Karya ini diterbitkan atas izin NovelToon Deni S, isi konten hanyalah pandangan pribadi pembuatnya, tidak mewakili NovelToon sendiri
Bab 5: Awal Perjalanan Satrio V2
Di tengah percakapan hangat mereka, pintu kafe kembali terbuka. Seorang pria paruh baya dengan kemeja rapi dan tas kulit di tangannya melangkah masuk. Rambutnya sudah mulai memutih, tetapi sorot matanya masih tajam.
Satrio yang duduk membelakangi pintu tidak melihatnya, tapi Bayu yang pertama kali memperhatikan kedatangannya, segera mengenali sosok tersebut."Eh, Pak Arman, kan?" bisik Bayu dengan mata melebar.
Satrio menoleh cepat, dan benar saja, Pak Arman, salah satu dosen senior di kampus mereka, sedang memesan sesuatu di kasir. Pak Arman pernah menjadi mentor banyak mahasiswa, termasuk Satrio. Tapi yang lebih penting, Pak Arman adalah salah satu teman dekat dari ayah Satrio dulu, ketika sang ayah masih aktif di dunia penelitian.
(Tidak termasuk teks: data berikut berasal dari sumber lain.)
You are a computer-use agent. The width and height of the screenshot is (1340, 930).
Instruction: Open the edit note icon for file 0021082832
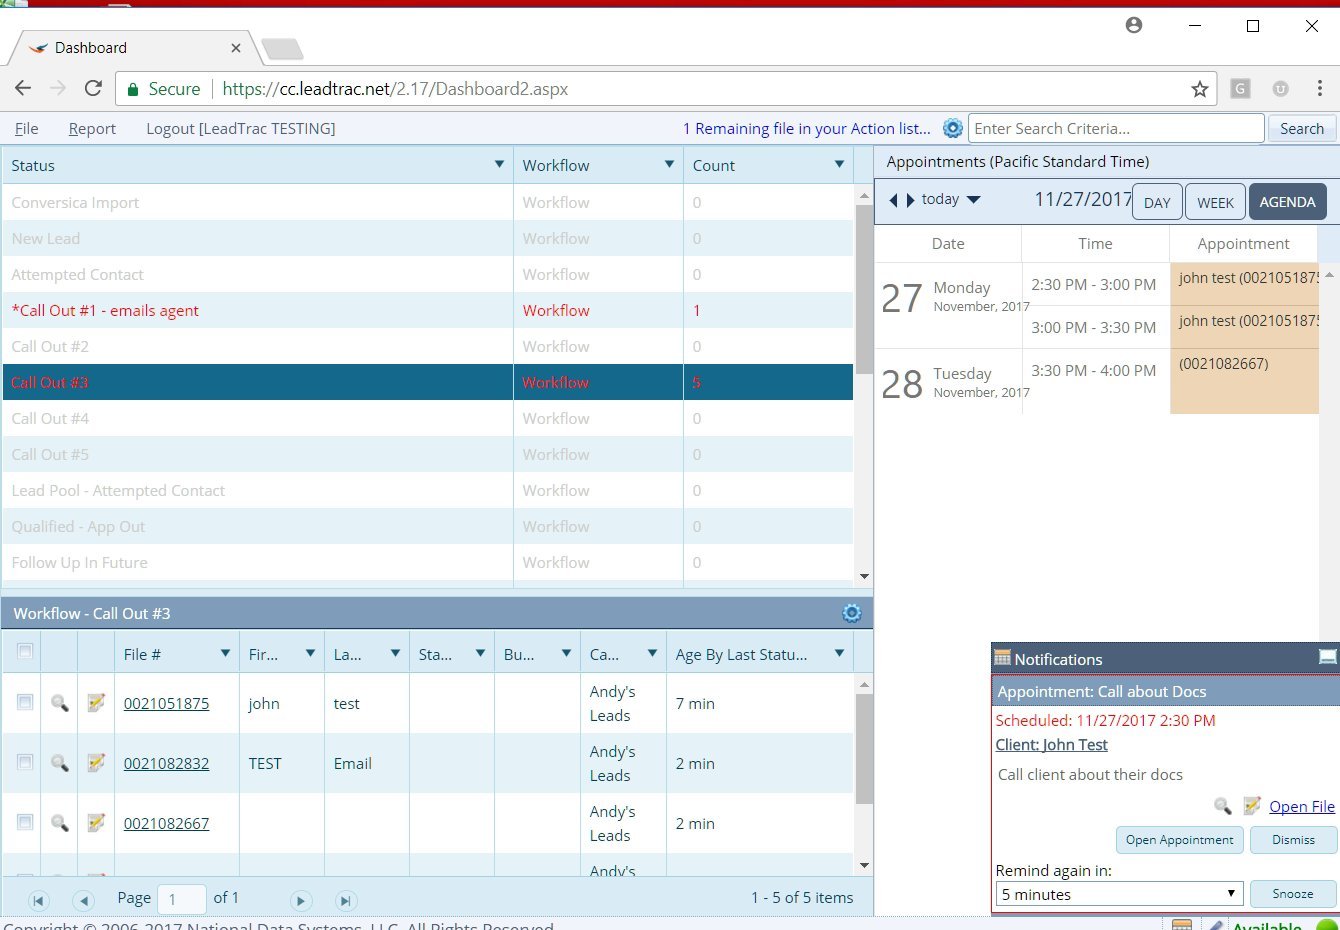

Pak Arman yang menyadari tim Satrio, lalu mendekati meja dengan langkah ringan, senyum di wajahnya menunjukkan bahwa ia senang bertemu dengan mereka. Bayu yang pertama menyadari kehadiran dosen senior itu, segera berbisik, “Eh, Pak Arman datang!”
Satrio menoleh, begitu pula Gilang dan Rio. Mereka terkejut tapi segera berdiri untuk menyambutnya.
“Pak Arman, lama tidak bertemu!” sapa Satrio sambil menjabat tangan dosennya dengan hangat.
“Lama sekali, Satrio. Tidak menyangka bisa bertemu kalian di sini,” jawab Pak Arman, matanya berkilat penuh minat saat memandang para anggota tim. “Aku sudah sering mendengar nama kalian dari artikel kampus. Kalian membuat langkah besar dalam penelitian. Kalian semua luar biasa!”
Gilang mengerutkan alis, bingung. “Artikel kampus? Kami bahkan tidak tahu artikel tentang kami ditulis.”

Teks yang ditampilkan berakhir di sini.